Pick out each line in these entries that contains the string "card".

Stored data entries
.....
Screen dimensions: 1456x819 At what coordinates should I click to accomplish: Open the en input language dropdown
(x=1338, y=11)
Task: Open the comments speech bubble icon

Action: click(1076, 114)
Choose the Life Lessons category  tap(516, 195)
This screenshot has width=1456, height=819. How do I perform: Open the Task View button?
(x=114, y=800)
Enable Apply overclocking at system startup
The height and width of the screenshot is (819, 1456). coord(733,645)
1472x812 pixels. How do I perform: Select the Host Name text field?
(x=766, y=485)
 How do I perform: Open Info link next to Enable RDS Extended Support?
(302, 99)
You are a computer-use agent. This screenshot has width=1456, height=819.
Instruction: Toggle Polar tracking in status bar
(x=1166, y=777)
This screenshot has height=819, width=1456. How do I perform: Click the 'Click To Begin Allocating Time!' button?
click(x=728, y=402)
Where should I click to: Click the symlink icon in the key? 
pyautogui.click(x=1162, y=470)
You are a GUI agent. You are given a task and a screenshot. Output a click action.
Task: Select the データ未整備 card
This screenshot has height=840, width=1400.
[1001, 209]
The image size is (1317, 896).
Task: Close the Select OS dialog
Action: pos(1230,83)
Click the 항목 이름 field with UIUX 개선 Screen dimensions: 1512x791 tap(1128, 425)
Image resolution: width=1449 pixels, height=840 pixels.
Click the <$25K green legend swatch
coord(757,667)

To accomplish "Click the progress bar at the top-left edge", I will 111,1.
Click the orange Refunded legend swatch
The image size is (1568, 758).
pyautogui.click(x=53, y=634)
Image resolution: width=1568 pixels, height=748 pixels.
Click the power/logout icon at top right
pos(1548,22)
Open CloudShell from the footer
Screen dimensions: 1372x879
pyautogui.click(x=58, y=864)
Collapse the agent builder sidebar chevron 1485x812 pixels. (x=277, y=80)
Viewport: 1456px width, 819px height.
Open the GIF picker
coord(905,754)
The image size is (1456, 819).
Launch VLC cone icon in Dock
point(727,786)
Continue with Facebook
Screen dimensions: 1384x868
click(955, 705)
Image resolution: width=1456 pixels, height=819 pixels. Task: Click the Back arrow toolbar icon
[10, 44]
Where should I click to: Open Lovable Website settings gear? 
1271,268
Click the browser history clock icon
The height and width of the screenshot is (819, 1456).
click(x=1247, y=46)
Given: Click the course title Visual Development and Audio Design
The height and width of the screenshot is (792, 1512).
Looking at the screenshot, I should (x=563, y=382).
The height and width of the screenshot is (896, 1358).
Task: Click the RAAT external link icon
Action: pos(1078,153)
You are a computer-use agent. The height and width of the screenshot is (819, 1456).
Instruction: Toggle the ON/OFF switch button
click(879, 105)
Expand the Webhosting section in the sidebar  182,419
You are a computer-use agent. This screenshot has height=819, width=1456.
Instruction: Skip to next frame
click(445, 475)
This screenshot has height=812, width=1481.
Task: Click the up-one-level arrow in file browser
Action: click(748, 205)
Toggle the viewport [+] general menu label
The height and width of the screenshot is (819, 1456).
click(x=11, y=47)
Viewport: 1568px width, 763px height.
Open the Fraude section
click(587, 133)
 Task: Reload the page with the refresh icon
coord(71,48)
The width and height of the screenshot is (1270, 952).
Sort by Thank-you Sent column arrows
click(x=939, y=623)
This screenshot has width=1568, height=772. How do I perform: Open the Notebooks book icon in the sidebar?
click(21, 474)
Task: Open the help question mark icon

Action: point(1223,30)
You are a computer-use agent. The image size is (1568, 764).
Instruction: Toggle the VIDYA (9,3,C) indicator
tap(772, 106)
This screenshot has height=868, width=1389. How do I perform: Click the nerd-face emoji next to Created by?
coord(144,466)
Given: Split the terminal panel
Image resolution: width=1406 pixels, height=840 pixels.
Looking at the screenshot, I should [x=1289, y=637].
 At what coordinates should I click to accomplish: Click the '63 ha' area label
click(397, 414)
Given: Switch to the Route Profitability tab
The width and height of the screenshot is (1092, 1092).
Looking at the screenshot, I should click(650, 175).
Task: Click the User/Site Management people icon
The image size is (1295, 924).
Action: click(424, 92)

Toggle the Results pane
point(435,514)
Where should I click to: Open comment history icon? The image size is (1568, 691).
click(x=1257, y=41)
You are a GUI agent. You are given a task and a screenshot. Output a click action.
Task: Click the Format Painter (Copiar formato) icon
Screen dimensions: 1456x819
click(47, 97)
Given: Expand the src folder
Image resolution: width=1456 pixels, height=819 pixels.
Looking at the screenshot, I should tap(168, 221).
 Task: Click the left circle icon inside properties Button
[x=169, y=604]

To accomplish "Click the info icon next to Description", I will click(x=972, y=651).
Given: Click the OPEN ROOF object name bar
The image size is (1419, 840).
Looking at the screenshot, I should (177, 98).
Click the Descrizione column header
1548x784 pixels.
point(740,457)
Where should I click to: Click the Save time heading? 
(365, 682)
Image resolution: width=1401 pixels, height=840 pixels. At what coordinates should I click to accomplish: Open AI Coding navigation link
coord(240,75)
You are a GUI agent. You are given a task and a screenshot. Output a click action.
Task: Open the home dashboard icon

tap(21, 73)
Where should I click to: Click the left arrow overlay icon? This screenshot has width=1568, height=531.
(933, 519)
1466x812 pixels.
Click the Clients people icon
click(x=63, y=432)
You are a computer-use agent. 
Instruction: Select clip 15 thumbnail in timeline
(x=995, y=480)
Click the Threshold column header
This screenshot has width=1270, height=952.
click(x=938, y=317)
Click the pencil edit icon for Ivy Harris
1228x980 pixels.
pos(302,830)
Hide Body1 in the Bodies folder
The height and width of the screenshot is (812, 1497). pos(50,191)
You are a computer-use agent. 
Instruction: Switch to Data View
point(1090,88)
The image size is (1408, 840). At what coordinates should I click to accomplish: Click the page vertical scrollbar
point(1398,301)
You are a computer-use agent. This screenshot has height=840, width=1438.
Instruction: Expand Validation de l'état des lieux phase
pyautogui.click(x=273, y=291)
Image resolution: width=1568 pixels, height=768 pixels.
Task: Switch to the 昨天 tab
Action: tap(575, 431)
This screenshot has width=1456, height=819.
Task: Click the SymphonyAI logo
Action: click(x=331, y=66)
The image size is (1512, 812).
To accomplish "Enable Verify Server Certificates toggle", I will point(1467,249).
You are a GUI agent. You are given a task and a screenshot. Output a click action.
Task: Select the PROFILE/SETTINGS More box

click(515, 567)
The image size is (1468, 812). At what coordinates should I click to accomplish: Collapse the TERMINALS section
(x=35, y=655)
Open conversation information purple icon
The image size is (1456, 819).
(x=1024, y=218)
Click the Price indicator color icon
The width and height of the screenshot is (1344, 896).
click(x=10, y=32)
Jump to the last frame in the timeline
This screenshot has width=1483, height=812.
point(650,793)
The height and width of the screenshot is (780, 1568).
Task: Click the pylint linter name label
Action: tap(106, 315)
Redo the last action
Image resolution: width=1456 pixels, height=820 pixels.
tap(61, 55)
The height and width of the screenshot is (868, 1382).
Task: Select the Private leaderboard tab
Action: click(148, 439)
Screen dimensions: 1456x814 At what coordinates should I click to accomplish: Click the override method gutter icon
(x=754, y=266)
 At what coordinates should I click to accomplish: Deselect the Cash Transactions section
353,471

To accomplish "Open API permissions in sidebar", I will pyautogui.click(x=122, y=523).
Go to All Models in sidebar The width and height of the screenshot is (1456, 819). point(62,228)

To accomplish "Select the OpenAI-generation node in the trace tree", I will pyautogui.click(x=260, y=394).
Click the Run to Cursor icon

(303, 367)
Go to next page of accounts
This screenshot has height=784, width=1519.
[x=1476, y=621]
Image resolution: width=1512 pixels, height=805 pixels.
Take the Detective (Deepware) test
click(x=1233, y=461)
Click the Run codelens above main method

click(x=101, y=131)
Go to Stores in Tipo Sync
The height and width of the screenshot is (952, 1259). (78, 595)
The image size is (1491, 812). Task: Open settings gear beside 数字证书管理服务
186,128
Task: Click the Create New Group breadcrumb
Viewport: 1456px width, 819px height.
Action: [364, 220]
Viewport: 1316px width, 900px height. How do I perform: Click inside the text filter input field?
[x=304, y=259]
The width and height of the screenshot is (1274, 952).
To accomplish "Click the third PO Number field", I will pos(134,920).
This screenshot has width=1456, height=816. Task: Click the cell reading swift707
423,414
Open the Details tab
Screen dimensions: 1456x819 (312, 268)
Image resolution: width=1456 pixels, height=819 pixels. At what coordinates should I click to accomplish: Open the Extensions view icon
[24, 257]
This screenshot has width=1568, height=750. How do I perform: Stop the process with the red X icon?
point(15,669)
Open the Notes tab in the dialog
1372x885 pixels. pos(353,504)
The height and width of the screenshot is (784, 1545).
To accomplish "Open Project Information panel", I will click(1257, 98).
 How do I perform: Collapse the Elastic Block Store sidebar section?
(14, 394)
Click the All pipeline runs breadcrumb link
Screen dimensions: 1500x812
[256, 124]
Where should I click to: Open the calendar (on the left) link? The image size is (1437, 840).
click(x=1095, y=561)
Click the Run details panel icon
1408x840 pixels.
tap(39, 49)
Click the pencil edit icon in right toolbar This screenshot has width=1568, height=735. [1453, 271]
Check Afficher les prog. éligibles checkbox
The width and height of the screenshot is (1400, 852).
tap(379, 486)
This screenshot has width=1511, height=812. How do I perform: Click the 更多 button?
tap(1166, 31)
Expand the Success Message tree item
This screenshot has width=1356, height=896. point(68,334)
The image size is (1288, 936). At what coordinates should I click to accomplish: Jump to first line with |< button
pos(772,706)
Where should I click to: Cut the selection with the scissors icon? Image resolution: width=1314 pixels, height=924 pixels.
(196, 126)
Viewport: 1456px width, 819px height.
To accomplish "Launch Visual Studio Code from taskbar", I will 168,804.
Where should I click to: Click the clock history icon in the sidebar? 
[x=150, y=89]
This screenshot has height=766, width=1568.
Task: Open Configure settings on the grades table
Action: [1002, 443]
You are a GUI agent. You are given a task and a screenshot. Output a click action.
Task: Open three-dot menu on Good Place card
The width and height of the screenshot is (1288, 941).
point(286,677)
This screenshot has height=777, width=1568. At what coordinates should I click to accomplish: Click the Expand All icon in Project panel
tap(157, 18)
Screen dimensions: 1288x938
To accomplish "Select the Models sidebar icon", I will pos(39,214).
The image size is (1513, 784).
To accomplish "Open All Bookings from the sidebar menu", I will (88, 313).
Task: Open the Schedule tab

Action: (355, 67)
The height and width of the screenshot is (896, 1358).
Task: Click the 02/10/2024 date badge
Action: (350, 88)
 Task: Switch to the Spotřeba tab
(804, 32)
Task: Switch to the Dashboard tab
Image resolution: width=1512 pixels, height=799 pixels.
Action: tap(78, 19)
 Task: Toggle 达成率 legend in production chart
.....
• Task response
Task: Select the データ未整備 card
Task: Open three-dot menu on Good Place card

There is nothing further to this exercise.